Target pointing data:
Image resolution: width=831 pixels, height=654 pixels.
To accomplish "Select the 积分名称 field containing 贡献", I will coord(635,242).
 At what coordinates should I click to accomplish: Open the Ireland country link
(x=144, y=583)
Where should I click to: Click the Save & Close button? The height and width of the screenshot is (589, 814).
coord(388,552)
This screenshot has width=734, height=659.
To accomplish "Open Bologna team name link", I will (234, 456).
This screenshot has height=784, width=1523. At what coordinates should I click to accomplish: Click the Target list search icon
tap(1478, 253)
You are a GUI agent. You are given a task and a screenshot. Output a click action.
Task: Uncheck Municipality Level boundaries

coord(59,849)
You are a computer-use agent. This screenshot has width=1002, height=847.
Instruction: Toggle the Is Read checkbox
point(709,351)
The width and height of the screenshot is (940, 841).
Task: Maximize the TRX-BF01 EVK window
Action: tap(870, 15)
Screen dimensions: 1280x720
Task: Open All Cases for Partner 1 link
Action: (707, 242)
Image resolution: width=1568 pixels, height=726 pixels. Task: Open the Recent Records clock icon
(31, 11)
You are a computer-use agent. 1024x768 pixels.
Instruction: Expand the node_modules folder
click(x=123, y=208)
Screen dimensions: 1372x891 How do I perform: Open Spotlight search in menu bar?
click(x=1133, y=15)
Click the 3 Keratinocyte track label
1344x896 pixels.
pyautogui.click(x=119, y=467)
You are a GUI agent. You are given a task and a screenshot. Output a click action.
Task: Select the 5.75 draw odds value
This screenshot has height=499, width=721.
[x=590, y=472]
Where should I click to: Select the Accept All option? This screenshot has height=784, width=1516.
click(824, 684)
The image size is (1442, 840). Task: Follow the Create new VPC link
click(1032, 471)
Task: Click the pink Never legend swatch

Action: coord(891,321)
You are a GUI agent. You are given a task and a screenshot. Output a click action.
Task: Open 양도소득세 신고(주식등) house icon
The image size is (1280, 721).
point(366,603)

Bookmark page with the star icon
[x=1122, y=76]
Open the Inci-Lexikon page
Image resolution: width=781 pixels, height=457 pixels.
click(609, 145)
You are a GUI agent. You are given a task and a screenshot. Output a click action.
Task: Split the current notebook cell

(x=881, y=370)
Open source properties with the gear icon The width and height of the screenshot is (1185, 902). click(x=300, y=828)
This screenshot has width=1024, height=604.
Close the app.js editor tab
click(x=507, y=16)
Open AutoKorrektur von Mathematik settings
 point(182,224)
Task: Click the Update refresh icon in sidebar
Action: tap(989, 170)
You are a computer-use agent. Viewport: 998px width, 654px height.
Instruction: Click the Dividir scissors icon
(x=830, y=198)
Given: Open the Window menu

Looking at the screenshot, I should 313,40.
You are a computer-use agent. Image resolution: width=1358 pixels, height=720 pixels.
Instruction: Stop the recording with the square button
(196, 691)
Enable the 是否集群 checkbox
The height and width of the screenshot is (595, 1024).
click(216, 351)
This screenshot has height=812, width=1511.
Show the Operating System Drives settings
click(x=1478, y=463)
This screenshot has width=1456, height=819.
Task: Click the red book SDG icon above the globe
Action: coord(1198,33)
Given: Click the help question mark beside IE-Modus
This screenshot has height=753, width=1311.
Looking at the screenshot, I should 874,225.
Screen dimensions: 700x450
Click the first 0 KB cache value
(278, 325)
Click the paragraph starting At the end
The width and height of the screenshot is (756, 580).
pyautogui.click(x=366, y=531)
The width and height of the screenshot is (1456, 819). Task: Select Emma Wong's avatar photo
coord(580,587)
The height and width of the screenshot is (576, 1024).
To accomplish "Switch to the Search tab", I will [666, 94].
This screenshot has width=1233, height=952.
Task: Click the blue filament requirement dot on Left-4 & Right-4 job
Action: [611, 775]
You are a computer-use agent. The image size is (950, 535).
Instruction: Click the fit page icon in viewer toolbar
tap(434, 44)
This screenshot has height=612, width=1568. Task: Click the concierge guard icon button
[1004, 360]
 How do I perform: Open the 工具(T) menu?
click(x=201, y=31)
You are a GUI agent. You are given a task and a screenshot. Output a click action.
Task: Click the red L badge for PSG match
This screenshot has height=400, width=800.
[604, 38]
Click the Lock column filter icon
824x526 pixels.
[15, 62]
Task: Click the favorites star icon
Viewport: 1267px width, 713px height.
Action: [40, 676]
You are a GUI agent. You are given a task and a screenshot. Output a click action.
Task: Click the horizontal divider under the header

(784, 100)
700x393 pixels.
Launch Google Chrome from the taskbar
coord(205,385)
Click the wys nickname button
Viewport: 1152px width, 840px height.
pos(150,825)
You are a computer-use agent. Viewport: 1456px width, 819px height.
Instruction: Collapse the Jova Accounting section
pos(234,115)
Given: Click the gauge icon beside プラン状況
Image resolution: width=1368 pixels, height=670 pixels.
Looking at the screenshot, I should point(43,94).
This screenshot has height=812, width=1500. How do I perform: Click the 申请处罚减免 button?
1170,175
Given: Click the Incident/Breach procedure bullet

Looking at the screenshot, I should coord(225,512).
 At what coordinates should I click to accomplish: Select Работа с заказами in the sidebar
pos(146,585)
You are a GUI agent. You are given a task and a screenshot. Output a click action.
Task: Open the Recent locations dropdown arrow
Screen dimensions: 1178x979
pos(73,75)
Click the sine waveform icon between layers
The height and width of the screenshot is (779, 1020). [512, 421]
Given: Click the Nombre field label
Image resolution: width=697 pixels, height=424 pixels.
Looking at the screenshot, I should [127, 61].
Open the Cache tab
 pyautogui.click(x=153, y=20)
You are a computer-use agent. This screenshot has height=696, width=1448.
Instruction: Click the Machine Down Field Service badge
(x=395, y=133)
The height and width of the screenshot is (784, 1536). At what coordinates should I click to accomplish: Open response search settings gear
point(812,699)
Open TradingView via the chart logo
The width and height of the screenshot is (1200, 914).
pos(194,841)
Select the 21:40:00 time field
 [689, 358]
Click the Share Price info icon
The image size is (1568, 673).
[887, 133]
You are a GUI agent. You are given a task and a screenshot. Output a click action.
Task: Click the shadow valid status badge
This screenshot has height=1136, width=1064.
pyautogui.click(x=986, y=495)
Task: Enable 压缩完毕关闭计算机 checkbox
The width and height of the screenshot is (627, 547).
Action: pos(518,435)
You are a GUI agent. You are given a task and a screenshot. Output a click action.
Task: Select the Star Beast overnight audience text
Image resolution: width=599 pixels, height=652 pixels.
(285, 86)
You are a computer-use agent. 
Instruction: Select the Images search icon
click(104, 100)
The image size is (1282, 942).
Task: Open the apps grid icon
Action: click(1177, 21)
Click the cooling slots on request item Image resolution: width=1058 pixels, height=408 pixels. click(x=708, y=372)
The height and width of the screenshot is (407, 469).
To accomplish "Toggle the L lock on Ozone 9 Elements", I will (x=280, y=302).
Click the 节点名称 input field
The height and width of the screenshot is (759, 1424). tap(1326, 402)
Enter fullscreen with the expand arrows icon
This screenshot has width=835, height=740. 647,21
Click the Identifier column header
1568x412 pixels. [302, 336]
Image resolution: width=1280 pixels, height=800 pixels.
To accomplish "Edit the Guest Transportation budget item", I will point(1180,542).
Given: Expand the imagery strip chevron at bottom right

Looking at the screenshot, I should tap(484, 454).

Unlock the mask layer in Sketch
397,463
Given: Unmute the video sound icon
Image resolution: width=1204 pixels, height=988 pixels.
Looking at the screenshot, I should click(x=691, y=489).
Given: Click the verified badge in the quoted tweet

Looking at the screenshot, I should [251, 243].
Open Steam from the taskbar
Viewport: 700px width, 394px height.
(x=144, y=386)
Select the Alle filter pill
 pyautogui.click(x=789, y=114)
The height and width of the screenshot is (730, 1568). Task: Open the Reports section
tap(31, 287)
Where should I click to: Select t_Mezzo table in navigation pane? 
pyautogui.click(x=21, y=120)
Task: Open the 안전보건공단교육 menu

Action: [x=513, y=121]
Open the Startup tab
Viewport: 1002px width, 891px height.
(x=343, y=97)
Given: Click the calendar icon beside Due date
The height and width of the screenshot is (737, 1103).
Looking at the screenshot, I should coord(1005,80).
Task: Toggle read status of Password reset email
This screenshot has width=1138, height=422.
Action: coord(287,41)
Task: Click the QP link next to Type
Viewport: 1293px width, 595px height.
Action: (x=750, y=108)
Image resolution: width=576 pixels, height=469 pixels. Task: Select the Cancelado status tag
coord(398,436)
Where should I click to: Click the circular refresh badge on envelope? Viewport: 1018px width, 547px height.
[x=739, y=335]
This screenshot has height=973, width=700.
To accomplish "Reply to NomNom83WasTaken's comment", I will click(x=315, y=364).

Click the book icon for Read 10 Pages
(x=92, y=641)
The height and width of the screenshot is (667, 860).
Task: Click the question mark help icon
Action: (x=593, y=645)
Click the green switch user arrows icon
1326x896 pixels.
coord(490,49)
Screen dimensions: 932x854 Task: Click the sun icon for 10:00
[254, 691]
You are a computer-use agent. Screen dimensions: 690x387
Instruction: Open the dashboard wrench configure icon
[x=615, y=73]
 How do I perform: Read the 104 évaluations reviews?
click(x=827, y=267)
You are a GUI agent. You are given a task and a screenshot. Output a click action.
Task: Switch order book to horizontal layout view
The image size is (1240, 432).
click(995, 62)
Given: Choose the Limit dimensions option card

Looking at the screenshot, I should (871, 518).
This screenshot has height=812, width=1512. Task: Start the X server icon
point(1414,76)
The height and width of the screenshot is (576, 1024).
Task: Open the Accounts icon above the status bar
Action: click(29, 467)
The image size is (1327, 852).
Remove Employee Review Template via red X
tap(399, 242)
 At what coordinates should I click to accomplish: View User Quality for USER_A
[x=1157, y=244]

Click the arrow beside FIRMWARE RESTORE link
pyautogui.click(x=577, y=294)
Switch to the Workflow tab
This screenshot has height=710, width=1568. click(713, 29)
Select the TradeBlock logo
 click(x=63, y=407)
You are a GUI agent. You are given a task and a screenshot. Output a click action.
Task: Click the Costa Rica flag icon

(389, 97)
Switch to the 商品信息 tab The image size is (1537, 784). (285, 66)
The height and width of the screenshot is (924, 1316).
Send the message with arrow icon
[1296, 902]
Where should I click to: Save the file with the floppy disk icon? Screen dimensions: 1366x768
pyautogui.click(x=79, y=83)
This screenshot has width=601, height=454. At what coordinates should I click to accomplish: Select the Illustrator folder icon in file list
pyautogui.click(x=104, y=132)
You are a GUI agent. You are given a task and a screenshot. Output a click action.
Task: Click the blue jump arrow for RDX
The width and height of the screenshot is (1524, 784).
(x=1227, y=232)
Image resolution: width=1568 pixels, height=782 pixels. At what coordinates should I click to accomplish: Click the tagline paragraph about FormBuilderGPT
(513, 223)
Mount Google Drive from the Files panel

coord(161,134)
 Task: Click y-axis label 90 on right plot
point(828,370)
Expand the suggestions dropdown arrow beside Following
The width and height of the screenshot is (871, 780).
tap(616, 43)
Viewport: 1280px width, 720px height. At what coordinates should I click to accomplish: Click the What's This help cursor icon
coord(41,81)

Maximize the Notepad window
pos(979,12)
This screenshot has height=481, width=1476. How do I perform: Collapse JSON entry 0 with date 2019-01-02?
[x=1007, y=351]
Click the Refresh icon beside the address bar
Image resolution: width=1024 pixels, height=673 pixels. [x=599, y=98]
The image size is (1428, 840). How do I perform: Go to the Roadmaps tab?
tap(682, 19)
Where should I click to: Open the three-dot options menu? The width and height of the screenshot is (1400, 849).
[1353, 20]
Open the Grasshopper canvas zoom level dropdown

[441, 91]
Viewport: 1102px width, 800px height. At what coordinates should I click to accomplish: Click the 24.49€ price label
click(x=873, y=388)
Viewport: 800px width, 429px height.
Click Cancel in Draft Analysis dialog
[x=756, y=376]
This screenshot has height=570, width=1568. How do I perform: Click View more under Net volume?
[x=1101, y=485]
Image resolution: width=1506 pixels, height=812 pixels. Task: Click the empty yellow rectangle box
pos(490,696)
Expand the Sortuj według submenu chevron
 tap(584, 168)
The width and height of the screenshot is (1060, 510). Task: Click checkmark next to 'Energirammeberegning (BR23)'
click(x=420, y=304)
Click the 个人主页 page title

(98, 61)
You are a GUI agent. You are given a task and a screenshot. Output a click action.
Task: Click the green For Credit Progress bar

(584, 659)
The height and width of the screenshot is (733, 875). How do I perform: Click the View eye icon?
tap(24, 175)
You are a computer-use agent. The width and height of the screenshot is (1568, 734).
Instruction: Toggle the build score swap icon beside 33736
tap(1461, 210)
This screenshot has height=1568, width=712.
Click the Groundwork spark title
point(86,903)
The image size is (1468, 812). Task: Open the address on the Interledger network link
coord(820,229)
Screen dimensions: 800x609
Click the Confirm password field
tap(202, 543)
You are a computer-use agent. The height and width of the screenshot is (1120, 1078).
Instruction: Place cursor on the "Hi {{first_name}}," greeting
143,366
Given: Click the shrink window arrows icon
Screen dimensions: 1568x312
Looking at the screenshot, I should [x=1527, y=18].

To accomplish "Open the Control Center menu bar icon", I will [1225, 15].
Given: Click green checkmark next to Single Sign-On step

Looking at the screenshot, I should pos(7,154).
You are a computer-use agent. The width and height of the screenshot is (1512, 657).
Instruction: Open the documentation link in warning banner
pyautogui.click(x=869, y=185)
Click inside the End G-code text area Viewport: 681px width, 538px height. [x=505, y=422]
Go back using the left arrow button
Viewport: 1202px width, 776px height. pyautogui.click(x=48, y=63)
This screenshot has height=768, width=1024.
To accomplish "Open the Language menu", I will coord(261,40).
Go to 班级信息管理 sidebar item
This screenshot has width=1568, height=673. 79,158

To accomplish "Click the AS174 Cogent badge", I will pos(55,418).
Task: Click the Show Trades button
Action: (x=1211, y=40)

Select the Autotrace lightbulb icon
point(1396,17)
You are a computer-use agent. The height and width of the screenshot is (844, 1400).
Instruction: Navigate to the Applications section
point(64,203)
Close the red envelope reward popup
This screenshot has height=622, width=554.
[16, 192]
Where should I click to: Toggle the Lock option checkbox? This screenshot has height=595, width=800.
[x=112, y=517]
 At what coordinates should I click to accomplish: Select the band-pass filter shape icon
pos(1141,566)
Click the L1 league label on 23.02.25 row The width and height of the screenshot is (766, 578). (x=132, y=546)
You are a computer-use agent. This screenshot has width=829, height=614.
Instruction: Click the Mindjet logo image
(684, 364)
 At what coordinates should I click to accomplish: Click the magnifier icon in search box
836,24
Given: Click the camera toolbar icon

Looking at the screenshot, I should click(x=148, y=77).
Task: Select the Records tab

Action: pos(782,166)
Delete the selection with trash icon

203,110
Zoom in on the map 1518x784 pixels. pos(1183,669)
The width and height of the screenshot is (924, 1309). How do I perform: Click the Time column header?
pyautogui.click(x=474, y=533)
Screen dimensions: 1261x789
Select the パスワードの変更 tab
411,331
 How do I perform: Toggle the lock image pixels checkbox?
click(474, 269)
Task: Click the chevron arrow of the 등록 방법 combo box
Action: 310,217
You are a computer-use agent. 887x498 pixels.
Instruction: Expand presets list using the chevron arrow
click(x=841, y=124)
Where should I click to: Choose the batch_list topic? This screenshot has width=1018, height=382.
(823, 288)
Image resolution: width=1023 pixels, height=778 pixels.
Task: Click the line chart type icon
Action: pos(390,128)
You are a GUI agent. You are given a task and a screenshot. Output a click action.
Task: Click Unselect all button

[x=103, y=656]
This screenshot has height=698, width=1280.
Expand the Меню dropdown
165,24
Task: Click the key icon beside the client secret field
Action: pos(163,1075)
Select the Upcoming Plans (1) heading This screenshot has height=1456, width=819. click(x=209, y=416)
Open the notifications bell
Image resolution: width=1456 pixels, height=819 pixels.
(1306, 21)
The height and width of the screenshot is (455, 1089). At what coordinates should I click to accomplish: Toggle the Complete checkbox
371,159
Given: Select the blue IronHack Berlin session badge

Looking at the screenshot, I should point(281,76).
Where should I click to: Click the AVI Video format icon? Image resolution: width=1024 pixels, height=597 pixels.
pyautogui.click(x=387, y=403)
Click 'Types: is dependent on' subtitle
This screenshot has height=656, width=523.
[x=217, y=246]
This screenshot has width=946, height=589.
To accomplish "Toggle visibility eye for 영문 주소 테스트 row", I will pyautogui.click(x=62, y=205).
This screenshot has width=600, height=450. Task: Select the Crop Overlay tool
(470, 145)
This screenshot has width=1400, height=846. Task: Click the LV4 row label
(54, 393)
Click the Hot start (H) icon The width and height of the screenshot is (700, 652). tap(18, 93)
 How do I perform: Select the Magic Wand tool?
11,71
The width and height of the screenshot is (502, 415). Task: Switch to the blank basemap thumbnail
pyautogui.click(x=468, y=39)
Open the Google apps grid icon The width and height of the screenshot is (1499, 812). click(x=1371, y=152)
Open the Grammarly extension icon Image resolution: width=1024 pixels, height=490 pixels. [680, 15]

Exercise:
Pick out every line of the listing above that contains the string "gear", matching case exactly.

Final result:
Open source properties with the gear icon The width and height of the screenshot is (1185, 902). click(x=300, y=828)
The height and width of the screenshot is (784, 1536). At what coordinates should I click to accomplish: Open response search settings gear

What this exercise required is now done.